To you or me, Tim Burton’s Alice In Wonderland might be a mediocre-to-poor adaptation of a fairy tale, with lukewarm performances, uninspired visuals, and bad 3-D effects. To Disney, Alice In Wonderland was an enormous hit; inexplicably, it grossed more than $1 billion worldwide. In short order, Disney began greenlighting more live-action versions of their classic fairy tales: Maleficent, based on Sleeping Beauty, just opened to the tune of $180 million worldwide; next year, Disney’s fitting Lily James for Cinderella’s glass slipper, and giving Jon Favreau the bare necessities required for a new version of The Jungle Book.
We’ll know the well is running dry when they try to make a live-action Great Mouse Detective. But for now, there are plenty more big Disney animated classics with huge name-recognition to exploit and repackage; Variety reports that the next one into the pipeline is a live-action remake of 1991’s Beauty And The Beast, one of the company’s most beloved films, and the first animated movie in history to receive an Oscar nomination for Best Picture. This new version will be written by Evan Spiliotopoulos (Brett Ratner’s Hercules, many Disney direct-to-video sequels) and helmed by Bill Condon, the director of Gods And Monsters, Kinsey, and, most recently, the Wikileaks biopic The Fifth Estate.

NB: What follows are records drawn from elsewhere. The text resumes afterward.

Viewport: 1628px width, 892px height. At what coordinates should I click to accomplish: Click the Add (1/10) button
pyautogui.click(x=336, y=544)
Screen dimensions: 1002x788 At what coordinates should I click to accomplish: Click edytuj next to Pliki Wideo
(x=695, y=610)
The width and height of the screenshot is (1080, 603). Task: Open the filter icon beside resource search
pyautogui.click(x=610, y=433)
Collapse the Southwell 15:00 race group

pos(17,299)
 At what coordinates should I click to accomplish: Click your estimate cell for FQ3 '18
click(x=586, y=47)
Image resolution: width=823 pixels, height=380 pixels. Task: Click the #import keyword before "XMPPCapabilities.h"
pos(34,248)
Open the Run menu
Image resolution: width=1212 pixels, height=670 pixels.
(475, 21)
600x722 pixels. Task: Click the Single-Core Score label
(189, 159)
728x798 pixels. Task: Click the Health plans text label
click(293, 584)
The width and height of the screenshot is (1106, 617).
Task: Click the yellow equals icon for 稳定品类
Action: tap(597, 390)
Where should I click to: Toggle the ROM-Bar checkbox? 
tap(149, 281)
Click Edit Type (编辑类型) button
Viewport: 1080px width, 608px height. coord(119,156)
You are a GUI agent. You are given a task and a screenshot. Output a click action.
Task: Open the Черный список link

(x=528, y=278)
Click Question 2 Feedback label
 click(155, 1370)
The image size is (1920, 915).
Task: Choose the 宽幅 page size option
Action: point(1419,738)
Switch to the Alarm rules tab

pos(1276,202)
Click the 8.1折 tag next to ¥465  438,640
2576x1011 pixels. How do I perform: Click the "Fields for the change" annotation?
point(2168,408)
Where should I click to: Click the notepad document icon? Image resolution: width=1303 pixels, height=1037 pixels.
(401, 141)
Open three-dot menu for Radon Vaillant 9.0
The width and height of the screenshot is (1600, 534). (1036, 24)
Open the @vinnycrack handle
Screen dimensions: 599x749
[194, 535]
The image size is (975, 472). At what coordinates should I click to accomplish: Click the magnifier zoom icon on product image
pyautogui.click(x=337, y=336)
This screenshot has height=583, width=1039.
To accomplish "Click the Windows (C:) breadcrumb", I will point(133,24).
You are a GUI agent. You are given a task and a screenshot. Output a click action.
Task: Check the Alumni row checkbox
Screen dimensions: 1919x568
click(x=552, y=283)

Condon has ample experience with musicals, having written the screenplay for Rob Marshall’s Chicago and directed the film version of the Broadway show Dreamgirls. Plus he’s already made a live-action beauty and the beast of sorts with his two Twilight films, Breaking Dawn parts 1 and 2. Beauty And The Beast really is a tale as old as time, and it’s worked well in live-action form many times before; of all these live-action adaptations, Condon may have gotten the best assignment of the lot. Now it’s up to him to make something that lives up to its potential, both for fans and for the Disney executives who are no doubt expecting this movie to exceed Alice In Wonderland at the box office.